Columbia, Missouri — The way a nursing home’s care team communicates — not just how often, but who talks to whom — may have more to do with patient outcomes than most administrators realize.
A new study published in International Journal of Medical Informatics took a close look at how nursing home care teams use text messaging to coordinate care around hospital transfers, and the results reveal three starkly different communication patterns — each with its own implications for resident safety and team effectiveness.
Researchers from the University of Missouri applied social network analysis to more than 5,000 text messages linked to 585 nursing home-to-hospital resident transfers collected over five years. The goal was simple: map how communication actually flows, and what that structure says about how care gets delivered.
What they found was that nursing homes don’t communicate the same way at all. They fall into three distinct models.
Three Ways Nursing Home Teams Actually Communicate
The first model — the one researchers called “Integrated” — showed high message volume, broad participation across roles, and low hierarchy. In these facilities, information moved freely between team members, and text messaging had become a general collaboration tool rather than a niche workaround. These teams had what the researchers described as mature adoption, where no single person controlled the information flow.
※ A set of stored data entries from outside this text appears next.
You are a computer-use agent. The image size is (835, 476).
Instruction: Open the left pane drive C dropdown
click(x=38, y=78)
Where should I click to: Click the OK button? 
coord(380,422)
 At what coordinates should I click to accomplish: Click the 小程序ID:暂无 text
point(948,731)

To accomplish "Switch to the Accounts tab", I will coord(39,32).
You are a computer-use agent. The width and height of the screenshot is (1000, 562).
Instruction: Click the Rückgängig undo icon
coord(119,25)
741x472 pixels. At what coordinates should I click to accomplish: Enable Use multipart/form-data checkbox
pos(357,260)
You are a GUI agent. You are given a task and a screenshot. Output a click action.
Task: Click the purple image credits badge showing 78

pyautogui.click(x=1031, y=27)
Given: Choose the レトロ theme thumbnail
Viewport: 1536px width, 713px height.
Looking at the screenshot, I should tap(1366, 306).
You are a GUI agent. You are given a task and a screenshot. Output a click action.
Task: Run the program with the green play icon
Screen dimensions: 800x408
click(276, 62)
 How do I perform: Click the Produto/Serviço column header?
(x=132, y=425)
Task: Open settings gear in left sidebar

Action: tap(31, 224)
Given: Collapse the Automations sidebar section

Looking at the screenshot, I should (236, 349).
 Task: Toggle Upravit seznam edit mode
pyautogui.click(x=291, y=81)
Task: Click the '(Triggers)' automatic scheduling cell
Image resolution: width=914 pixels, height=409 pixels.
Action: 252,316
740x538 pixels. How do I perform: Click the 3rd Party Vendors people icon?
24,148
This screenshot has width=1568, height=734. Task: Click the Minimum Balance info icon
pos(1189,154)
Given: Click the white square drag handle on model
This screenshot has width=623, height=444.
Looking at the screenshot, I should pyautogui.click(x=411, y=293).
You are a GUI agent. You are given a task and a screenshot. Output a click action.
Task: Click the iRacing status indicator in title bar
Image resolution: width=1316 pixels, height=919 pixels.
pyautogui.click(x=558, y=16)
The second model, “Hub-and-Spoke,” looked more like a traditional command structure. A central figure — often a charge nurse or senior clinician — acted as the communication switchboard, with most messages flowing through them. It’s a protocol-driven model that works, but one that concentrates risk in a single individual. If that person is off shift, communication can stall.
The third model, “Siloed,” was the most concerning. Despite generating high message volume, these facilities had low role diversity in their networks — nurses texting nurses, aides texting aides, but rarely across those lines. Information wasn’t getting to the people who needed it, even when plenty of messaging was happening.
Why This Matters for Hospitalizations
The study didn’t track clinical outcomes directly, but its implications point in one direction: communication structure shapes how quickly and accurately teams can respond to a resident who’s declining. When a facility operates under a siloed model, the right information might never reach the physician or nurse practitioner who could intervene before a hospital trip becomes unavoidable.
The researchers also noted that individuals who occupied “bridging” positions — those who connected otherwise separate clusters — functioned as informal opinion leaders, even without formal authority. These connectors, whether they knew it or not, were doing some of the most important work in the facility.
This finding builds on what some nursing home operators have already discovered: that informal communication networks often drive care quality more than organizational charts. As industry reports have noted, on-call coaching models that improved care coordination cut hospitalization rates significantly in facilities that invested in building those connections deliberately.
What Administrators Can Do With This
For nursing home leaders, the study offers a practical frame. Before investing in new technology or training, it’s worth asking what communication model your facility currently runs on — and whether that structure supports the kind of fast, cross-disciplinary information flow that prevents avoidable hospitalizations.
The researchers suggest social network analysis as a tool for evaluating those structures — a method that doesn’t require expensive software, just a willingness to look at who’s actually talking to whom, and who isn’t.
As text messaging becomes increasingly embedded in care team workflows, understanding the shape of those networks may be just as important as the content of the messages themselves.